Bad Company (1972)
7/10
a little bit Dickens, a little bit pointless
14 July 2007
Warning: Spoilers
A gang of little thieves meanders West to dodge the Civil War draft. On the way they lose their innocence, their dignity and most of their lives.

Stars Jeff Bridges as a rural Artful Dodger, Barry Brown his Oliver Twist, and David Huddleston as Fagin. Features harsh dialog, decently drawn characters, the always excellent Gordon Willis behind the camera, and a jackrabbit shot to death with large-caliber revolvers.
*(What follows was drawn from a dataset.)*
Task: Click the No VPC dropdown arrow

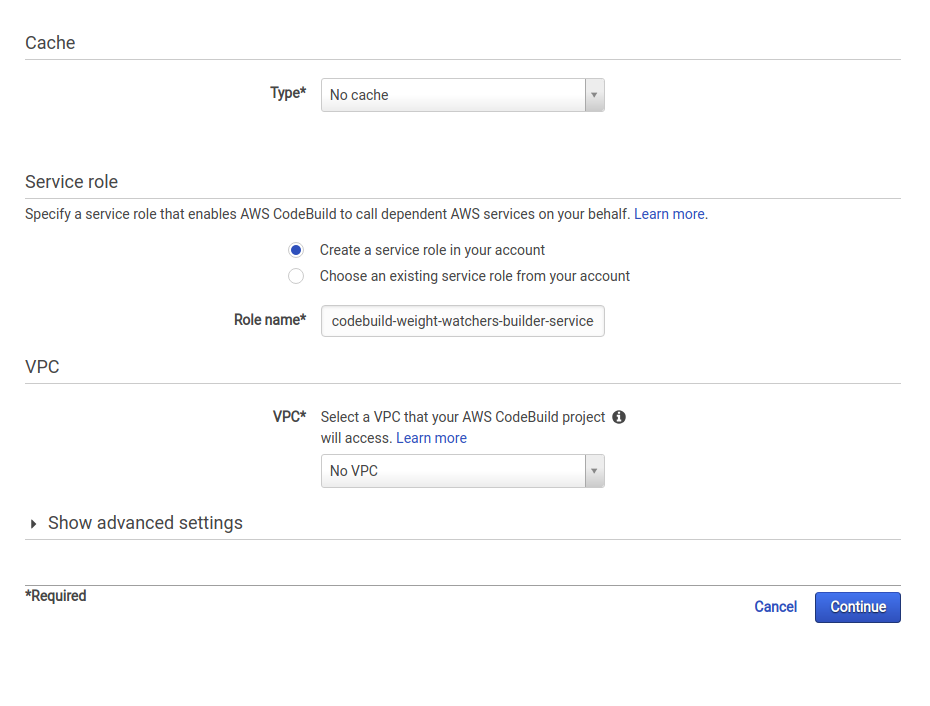Action: 594,471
Like its early-70s revisionist brethren, BAD COMPANY immerses the viewer in an unglamorous Old West - there is some cursing, sudden brutality, and dirty clothing. Any of your companions could rob you, kill you or die any time. You will meet oddball characters on the trail. You will not take a bath for weeks. A jar of stolen peaches is your reward for a hard day's looking over both shoulders. That, or a load of buckshot in the back of the head.

Unlike better works of the genre and period, here there is no paean to friendship lost, no elegy to changing times, no growth from boy to man, no story even. It's just a slice of life. This can be fine, this no-journey journey thing, but in BAD COMPANY point A is so close to point B, you will not have time to gain any insights. You will not learn any lessons, except perhaps a fatalistic impulse to steer clear of other people. So ultimately this movie, though competent in every element, is little more than a bummer.

Too bad about Barry Brown - he shot himself in Silverlake before Silverlake, or he, was really fashionable. Too many movies like this and one gets a little depressed, I guess.